In Arizona, copper has proven a more valuable metal than gold. And much of the gold produced since 1900 has been recovered from copper sulfide ores as a byproduct of the copper concentration and smelting process. Spanish conquistadors came to Arizona searching for gold and found silver instead. Mexican prospectors began mining the gold missed by their former Spanish rulers. But it was silver mining in the mountains south of Tucson that lured the first Americans to Arizona. Soon, they too discovered the more valuable yellow metal. And a gold rush along the lower Colorado and Gila rivers initiated settlement in the western part of New Mexico Territory, an area that would soon become the Territory of Arizona.
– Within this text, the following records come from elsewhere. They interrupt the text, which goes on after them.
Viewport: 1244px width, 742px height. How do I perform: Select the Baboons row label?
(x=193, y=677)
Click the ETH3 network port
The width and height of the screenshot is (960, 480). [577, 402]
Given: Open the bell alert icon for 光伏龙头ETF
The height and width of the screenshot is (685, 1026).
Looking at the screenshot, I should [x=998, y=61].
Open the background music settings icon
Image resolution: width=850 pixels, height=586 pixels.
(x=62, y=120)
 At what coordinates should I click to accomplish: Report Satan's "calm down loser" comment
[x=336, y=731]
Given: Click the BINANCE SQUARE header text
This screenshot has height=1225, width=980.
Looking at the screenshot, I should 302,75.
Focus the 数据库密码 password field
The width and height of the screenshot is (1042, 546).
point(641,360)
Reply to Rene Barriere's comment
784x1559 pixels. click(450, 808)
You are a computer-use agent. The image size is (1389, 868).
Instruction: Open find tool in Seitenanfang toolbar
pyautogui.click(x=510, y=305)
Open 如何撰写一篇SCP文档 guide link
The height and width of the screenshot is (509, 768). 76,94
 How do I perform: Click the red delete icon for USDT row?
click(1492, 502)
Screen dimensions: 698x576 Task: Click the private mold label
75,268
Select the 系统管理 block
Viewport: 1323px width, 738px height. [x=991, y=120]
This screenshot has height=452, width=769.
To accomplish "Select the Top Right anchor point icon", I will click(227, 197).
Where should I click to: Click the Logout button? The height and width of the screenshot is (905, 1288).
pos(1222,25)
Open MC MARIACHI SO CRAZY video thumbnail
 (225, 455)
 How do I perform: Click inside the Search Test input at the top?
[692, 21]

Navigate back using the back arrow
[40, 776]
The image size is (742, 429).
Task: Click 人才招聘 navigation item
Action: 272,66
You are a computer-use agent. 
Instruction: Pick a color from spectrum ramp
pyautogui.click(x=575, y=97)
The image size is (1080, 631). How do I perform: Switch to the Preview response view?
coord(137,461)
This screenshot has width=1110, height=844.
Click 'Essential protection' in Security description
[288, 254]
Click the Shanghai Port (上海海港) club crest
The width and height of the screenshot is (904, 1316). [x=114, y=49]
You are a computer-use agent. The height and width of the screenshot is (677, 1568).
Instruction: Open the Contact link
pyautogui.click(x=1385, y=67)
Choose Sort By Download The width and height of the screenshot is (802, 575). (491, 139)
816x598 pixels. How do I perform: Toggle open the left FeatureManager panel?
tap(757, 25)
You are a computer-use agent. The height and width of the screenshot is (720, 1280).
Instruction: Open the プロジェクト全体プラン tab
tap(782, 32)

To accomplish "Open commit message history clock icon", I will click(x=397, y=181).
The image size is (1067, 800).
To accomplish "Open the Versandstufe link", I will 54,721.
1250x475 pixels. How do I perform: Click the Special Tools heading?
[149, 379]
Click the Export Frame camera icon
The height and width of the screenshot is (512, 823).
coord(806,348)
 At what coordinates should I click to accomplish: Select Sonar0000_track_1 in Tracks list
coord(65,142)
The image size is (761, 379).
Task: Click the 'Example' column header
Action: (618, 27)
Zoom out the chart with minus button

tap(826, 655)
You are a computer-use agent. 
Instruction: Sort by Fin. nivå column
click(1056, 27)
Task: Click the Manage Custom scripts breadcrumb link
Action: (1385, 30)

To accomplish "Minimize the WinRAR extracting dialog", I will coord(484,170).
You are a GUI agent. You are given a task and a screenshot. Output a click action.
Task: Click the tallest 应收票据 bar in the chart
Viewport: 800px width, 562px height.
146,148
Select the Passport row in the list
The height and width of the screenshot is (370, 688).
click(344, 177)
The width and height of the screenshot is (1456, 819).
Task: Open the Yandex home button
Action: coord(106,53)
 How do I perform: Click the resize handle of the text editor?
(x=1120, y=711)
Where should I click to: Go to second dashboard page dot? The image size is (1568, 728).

“By 1858 prospectors had located placer beds on the Gila River. There they started Arizona’s first modern gold rush, which resulted in the establishment of Gila City. In a few years perhaps 1500 people were living there on the banks of the Gila, panning gold and defying the heat and perils of an unknown desert. In a land of almost perpetual drouth, their city was finally swept away by an unexpected flood, and the first gold rush was over.”
- - p.227, Frank Cullen Brophy, Arizona Sketch Book (1952)

Gila City was established at the end of 1858 and had a population of 400 by the spring of 1859. The placer deposits apparently played out shortly afterward and the flood came in 1862. By then, prospectors had already hit pay dirt along the Colorado River, at El Dorado Canyon in April 1861 and at La Paz lagoon in 1862.

This map by Norton Allen appeared in the April 1953 issue of Desert magazine. Gila City was located on the river about 12 miles east of the McPhaul placer (16). The town of La Paz was located close to the upper placer (14), while Ehrenburg was near the lower La Paz placer. This map also omits a good placer stream southwest of Payson.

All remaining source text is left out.